Very few frames (most videos were ~5 secs segments, 3 were ~10 secs mark taken before I read the manual) were dropped and I independently checked the tracking (by eyeballing the box coordinates and feeding these to a standalone program with the same set of OpenCV trackers) and everything looked satisfactory.
Why would all training jobs fail at the 100 step mark?
We looked at the logs, and it turns out that your model job ran out of memory. I noticed that your videos are all 3840 x 2160, and it’s possible that’s the issue - our batch size (32) and the huge frames might be overflowing the memory buffer for the GPU processing. Our maximum frame size was determined using TPUs, which had a larger batch size but also MASSIVELY larger memory.
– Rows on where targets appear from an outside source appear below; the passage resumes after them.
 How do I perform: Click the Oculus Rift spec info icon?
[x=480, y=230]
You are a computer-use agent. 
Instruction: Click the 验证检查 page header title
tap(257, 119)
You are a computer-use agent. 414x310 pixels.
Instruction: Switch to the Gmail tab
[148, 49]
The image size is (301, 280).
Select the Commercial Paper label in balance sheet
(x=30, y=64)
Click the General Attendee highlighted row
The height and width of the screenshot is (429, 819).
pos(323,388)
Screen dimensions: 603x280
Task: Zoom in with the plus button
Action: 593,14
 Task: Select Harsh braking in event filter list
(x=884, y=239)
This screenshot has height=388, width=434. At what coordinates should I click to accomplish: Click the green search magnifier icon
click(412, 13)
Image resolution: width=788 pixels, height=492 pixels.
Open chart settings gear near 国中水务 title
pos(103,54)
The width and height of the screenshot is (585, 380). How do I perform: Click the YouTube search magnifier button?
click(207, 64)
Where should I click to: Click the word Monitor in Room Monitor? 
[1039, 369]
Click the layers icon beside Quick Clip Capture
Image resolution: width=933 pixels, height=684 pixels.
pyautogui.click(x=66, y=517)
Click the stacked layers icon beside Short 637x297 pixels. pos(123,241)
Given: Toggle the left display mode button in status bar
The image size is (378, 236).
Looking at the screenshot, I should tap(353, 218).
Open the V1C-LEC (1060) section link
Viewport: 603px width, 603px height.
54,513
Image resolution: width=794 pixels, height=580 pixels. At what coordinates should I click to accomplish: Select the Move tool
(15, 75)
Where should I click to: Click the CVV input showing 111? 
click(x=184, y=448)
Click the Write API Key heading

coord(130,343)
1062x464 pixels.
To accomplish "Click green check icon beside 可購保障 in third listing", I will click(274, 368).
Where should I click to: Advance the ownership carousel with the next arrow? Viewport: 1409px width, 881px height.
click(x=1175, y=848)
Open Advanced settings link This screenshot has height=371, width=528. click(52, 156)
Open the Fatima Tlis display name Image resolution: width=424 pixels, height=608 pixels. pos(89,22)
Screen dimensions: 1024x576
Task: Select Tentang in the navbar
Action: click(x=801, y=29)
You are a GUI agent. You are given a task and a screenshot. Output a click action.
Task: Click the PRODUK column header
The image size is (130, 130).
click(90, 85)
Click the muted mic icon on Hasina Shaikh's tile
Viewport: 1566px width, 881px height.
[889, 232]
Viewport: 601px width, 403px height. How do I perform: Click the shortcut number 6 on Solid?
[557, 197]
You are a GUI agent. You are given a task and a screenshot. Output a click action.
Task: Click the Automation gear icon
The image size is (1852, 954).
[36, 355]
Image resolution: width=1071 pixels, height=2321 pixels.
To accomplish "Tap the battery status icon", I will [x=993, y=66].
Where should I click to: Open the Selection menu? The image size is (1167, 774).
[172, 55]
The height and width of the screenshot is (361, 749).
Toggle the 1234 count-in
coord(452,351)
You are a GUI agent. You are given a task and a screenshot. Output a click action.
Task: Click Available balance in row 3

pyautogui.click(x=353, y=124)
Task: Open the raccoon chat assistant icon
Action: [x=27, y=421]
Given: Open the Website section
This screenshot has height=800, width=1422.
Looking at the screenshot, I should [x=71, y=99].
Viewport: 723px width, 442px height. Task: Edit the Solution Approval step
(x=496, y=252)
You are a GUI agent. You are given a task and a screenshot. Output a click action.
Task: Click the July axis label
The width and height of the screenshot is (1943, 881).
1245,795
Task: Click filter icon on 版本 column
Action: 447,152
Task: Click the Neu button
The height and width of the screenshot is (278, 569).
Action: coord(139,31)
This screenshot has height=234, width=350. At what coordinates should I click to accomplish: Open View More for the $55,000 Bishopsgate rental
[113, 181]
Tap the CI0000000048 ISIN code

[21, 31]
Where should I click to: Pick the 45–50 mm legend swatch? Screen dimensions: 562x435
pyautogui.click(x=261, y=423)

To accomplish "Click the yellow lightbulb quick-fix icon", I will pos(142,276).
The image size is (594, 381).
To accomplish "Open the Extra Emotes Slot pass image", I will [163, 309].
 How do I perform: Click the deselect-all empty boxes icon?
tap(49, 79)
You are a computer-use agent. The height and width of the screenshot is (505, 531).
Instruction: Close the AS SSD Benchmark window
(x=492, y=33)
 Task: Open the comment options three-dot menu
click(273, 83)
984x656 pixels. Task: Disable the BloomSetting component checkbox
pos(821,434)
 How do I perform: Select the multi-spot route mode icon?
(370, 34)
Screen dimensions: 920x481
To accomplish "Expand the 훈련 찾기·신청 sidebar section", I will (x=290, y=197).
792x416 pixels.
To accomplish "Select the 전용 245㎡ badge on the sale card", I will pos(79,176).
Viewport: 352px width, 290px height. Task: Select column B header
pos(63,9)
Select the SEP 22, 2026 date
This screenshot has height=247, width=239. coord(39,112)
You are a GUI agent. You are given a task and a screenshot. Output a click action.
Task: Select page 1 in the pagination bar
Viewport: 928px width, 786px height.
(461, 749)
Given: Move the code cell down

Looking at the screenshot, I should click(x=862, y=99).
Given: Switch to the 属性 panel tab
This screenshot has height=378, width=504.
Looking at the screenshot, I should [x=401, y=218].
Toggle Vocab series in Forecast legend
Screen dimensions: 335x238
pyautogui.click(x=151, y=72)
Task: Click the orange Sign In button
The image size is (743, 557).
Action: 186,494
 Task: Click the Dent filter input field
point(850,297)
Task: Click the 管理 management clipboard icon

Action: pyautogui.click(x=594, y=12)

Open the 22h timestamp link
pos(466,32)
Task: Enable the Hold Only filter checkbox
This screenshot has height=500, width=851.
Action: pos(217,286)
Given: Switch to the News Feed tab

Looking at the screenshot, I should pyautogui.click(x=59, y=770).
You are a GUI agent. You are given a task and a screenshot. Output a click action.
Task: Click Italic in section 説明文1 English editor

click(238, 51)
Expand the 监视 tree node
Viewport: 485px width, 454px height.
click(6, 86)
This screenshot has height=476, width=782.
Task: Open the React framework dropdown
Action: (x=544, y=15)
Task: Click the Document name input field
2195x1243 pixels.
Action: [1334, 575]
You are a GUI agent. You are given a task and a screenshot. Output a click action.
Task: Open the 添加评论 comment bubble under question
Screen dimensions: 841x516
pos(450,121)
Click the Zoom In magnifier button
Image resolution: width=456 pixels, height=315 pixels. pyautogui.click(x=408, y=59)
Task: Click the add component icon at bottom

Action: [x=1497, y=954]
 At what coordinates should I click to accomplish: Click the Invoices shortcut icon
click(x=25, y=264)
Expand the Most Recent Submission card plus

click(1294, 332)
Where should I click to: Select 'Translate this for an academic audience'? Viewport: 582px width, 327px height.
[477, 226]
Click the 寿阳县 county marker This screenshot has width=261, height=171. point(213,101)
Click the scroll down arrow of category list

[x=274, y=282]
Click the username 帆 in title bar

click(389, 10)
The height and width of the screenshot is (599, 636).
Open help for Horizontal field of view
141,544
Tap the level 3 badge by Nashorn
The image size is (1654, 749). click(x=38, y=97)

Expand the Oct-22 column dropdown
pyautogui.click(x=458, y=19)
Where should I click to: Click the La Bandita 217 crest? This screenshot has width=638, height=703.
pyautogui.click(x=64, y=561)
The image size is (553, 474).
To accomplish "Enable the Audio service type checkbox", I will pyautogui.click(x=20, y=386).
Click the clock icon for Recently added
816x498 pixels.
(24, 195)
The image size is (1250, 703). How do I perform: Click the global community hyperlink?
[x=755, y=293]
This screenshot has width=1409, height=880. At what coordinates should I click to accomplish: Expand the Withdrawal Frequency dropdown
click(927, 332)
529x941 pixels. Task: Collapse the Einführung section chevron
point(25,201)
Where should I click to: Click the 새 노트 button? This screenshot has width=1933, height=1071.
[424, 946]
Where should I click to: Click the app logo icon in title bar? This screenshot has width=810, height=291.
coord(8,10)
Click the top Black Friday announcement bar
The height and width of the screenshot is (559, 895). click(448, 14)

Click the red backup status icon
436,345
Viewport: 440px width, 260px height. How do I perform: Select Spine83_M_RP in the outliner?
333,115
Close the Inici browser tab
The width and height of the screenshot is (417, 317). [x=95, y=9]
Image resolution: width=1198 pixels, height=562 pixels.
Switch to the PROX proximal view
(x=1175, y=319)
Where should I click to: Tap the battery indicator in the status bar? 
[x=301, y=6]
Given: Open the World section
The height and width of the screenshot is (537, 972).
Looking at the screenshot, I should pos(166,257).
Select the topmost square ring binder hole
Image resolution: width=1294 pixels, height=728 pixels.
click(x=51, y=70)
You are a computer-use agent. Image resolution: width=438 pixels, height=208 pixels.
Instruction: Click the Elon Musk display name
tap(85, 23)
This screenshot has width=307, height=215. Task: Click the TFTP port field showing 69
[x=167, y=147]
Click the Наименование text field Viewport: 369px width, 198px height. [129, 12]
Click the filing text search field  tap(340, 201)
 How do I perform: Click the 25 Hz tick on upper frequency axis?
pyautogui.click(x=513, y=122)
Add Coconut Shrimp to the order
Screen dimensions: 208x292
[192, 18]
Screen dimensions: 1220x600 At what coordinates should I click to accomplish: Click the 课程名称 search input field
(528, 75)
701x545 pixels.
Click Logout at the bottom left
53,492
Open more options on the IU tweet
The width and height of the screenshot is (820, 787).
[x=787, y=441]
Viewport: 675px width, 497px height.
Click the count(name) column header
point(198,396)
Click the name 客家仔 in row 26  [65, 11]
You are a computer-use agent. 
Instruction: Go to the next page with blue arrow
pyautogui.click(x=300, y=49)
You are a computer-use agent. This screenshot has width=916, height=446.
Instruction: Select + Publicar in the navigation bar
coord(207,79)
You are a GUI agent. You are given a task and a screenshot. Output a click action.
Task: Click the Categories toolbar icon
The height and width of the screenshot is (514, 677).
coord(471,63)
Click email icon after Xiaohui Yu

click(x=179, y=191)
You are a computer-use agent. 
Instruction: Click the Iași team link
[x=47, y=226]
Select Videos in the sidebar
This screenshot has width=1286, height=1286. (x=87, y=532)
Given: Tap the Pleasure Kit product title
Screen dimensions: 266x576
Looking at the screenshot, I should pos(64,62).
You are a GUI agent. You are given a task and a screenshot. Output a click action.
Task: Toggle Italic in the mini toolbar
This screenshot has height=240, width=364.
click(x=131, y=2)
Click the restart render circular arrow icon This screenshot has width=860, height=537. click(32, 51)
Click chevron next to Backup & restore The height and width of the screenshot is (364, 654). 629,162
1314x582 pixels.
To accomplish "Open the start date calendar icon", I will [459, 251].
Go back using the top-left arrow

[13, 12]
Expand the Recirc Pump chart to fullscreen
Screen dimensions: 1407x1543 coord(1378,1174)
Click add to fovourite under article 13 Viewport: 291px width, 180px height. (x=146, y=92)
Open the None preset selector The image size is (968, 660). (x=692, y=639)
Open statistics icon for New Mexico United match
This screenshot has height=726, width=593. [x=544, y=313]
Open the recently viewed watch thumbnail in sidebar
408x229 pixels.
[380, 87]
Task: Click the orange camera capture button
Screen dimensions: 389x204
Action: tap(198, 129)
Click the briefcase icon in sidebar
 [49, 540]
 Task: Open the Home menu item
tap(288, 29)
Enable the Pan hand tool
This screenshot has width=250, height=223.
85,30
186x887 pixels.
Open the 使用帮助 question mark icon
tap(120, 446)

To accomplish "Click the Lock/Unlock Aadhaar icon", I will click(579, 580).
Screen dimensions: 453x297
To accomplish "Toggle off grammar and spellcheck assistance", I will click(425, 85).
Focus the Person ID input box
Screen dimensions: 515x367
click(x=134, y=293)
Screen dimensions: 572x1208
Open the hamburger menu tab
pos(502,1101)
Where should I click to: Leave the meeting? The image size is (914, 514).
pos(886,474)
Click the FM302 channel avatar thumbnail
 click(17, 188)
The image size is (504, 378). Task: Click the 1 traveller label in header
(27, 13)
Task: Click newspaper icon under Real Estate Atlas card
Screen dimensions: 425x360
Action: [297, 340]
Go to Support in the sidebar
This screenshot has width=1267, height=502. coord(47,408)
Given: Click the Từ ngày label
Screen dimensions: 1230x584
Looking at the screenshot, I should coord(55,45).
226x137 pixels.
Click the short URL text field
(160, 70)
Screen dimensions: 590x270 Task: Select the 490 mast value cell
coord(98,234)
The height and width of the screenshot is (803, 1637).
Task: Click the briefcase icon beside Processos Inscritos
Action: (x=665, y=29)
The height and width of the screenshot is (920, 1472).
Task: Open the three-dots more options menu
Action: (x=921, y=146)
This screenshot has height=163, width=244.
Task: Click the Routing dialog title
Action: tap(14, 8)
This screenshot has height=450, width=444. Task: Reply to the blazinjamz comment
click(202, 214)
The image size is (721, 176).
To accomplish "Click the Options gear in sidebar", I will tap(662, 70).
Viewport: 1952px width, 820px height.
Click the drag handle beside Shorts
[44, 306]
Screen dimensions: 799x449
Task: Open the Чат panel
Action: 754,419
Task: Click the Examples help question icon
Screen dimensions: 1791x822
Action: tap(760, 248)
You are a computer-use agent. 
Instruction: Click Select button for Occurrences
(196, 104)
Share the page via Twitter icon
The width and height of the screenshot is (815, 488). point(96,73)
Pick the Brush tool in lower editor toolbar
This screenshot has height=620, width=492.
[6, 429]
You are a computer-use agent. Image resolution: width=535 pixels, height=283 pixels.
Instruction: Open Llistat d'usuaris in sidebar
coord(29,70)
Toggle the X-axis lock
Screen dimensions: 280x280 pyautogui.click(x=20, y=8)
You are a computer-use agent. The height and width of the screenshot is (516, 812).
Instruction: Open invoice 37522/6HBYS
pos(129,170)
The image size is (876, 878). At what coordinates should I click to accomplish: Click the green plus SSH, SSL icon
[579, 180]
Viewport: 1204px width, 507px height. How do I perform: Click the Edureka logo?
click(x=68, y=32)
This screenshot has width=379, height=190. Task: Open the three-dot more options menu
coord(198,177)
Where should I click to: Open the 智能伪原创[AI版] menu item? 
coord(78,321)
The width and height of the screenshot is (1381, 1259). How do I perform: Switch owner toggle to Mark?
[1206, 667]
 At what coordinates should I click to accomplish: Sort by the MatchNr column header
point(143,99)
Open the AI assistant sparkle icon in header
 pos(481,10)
Is it possible for you to downsample the videos to a smaller resolution? If you can, the smaller frames would likely not overflow the memory buffer. We can look at options of scaling images FOR you within the tool, but that’s not something we can do at the moment.
Is there any way we could ask you to put one of your videos onto Google Drive (or any file sharing service) and email me a share link? We’d like to use one of your videos for our internal testing if that’s okay.
BIG, big difference in file sizes now! E.g. From 32 MB to 2.6 MB at 1080p HD.
Best part is that I already have an OpenCV Python script for image conversion (for an entire folder of files) that I can cannibalize for video conversion. Thanks again for helping me towards the finish line.